Task instructions:
Answer these questions from the text about Take A Good Look below.
(a) How many times did Kovacs appear on What's My Line? as a guest panelist?
(b) Who were the skit actors for the show?
(c) Which panelist appeared regularly only in Season 2?

Text for analysis:
◆ ◆ ◆ ◆

Take A Good Look was inspired by the Goodson-Todman panel game shows of the era, To Tell the Truth, I've Got a Secret, and What's My Line?. Kovacs, who appeared on What's My Line? ten times as a guest panelist (July–November 1957) and twice as the show's Mystery Guest (September 6, 1956 and September 7, 1957) produced and hosted a format similar to those shows: a panel of celebrities attempted to guess a secret about a seemingly ordinary person brought onstage.

In early episodes, the clues were presented by way of props and short video clips that had no cast, but eventually the show switched to using films of short comedy blackout gags starring Kovacs and a regular cast. The clips pertained only vaguely to the person about whom guesses were being made. For example, for a woman whose secret was that she was a harness track jockey, Kovacs would show a short skit about two competing chariot racers trying to sabotage each other during a race. Another example was for a champion bubble blower, Kovacs showed a skit regarding a model train set for a movie scene; the sole hint was the sound a train makes, "choo-choo", and the extreme vagueness of this clue suggests that the skits were meant to be recycled. The skit actors for the show were Peggy Connelly, Jolene Brand, and Bobby Lauher.

Some of the people who were the focus of the guessing game were ordinary people who had experienced an extraordinary event, recently been in the news, or enjoyed a distinction of some kind. A panelist would be awarded one point if they guessed the person's identity/secret. At the end of the show, prizes would be awarded to the home viewer represented by the panelist with the most points.

==Panelists==
Appearing regularly throughout the run were Edie Adams, Cesar Romero, Hans Conried, and Ben Alexander. Carl Reiner only appeared regularly in Season 2.

Among the less frequent panelists of Season 1 were Zsa Zsa Gabor, Jane Wyatt, Mort Sahl, Jack Carson, Tony Randall, Janet Leigh, and Jim Backus. No infrequent panelists appeared in Season 2.

◆ ◆ ◆ ◆

Dataset entries:
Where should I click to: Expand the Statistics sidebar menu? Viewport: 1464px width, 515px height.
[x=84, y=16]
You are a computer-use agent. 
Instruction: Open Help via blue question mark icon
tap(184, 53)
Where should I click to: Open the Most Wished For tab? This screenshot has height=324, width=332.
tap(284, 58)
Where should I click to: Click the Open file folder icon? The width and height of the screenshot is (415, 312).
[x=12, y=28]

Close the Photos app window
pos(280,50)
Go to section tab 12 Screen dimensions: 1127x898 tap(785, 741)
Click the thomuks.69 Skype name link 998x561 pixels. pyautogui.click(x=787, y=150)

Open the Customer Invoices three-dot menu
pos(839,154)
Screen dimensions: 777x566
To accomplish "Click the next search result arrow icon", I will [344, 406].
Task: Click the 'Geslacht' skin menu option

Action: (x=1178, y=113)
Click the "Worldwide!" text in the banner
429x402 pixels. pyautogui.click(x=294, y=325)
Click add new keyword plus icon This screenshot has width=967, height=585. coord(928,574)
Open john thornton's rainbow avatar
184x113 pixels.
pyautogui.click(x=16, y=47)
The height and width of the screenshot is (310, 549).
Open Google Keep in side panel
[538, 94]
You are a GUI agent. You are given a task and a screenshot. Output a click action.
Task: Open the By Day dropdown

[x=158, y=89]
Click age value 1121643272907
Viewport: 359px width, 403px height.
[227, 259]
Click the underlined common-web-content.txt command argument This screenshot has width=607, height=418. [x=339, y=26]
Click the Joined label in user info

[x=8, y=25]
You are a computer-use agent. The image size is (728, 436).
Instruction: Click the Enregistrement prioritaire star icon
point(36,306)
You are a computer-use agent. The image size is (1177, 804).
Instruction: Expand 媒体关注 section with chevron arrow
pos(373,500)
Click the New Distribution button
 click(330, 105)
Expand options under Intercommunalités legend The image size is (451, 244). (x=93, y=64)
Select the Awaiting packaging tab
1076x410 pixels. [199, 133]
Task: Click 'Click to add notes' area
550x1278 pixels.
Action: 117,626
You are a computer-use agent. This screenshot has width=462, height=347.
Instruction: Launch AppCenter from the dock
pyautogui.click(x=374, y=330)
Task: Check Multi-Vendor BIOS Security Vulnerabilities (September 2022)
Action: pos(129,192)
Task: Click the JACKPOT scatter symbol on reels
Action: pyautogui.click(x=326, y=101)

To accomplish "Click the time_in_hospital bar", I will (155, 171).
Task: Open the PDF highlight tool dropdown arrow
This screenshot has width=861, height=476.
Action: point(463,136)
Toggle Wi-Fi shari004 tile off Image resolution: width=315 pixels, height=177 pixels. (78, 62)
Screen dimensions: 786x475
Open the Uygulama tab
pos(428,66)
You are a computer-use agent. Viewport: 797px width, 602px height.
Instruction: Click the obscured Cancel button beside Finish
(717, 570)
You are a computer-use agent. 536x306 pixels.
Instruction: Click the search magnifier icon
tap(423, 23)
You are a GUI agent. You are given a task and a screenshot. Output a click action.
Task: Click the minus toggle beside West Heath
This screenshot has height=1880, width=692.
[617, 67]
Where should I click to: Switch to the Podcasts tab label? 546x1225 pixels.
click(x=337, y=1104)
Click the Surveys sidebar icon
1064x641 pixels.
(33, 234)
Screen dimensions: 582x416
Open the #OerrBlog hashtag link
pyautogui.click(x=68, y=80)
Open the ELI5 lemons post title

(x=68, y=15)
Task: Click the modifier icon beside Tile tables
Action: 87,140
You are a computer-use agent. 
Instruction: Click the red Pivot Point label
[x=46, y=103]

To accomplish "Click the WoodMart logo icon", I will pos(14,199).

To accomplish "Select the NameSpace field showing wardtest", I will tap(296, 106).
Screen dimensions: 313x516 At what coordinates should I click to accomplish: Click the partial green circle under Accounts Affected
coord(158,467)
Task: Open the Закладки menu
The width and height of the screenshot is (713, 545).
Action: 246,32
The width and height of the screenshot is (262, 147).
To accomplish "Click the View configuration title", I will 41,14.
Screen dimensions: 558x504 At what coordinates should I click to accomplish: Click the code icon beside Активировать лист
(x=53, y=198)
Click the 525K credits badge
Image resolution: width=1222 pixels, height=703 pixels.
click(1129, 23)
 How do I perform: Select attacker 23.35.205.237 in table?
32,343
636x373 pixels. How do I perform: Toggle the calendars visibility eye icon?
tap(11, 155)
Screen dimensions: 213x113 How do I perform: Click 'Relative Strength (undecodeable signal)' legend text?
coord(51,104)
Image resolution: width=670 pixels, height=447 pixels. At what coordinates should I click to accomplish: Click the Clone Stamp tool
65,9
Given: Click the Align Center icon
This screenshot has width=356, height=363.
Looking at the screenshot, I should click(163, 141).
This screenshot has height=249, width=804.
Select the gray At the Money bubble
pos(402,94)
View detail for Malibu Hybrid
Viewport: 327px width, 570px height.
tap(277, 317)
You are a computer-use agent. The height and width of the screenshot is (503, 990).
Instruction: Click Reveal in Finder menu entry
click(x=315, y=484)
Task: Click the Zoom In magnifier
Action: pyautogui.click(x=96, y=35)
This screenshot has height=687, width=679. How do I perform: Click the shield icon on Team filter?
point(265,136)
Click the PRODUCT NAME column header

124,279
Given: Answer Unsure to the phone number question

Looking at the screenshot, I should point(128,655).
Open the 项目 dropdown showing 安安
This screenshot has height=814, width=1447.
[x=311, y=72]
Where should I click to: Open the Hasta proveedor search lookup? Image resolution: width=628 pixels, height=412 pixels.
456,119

◆ ◆ ◆ ◆

Exercise output:
(a) Ten times.
(b) Peggy Connelly, Jolene Brand, and Bobby Lauher.
(c) Carl Reiner.